Patients and methods

Genotyping for the most common TPMT variants TPMT*2, TPMT*3A, TPMT3*C, and TPMT*3B was performed using the PCR-restriction fragment length polymorphism method in 223 consecutive IBD patients and 119 age-matched and sex-matched healthy controls. The hospital medical records were reviewed for thiopurine use in these patients and related adverse events.

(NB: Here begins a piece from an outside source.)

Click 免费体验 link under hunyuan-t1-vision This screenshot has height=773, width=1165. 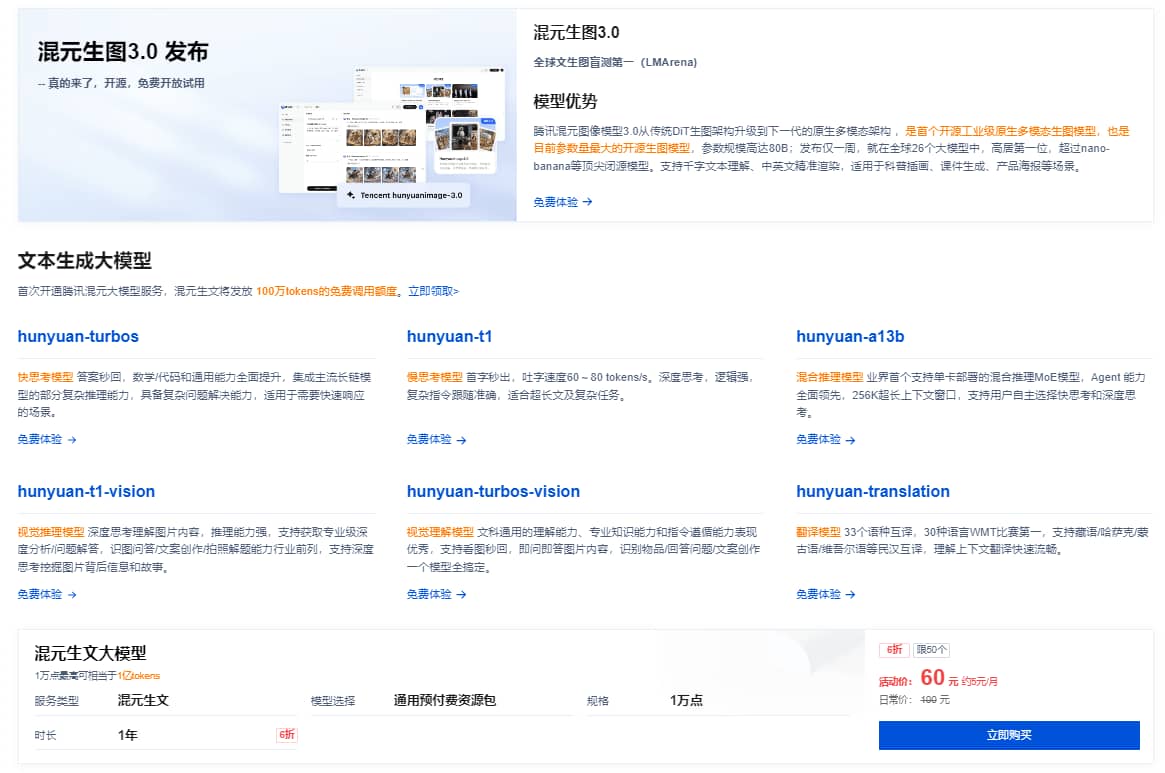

The prevalence of TPMT variants TPMT*2, TPMT*3A, TPMT*3B, and TPMT*3C was 1.8, 2.7, 1.3, and 1.8%, respectively. The G238C mutation was detected in four (1.8%) out of 223 patients, three (1.3%) patients were carriers of the G460A mutation, four (1.8%) of the A719G mutation, and six (2.7%) of both G460A and A719G mutations. In healthy controls, only one (0.8%) carried both the G460A and the A719G mutation, whereas TPMT*2, TPMT*3C, and TPMT*3B were not detected. None of the genotypes was homozygous. A statistically significant correlation between the presence of the G460A mutation and the development of leucopenia after the administration of thiopurines was observed (P=0.048).


This study showed a lower frequency of total TPMT variants and a higher frequency of TPMT*3B in Cretan IBD patients compared with other Caucasian populations. The presence of the G460A mutation is associated with the development of leukopenia.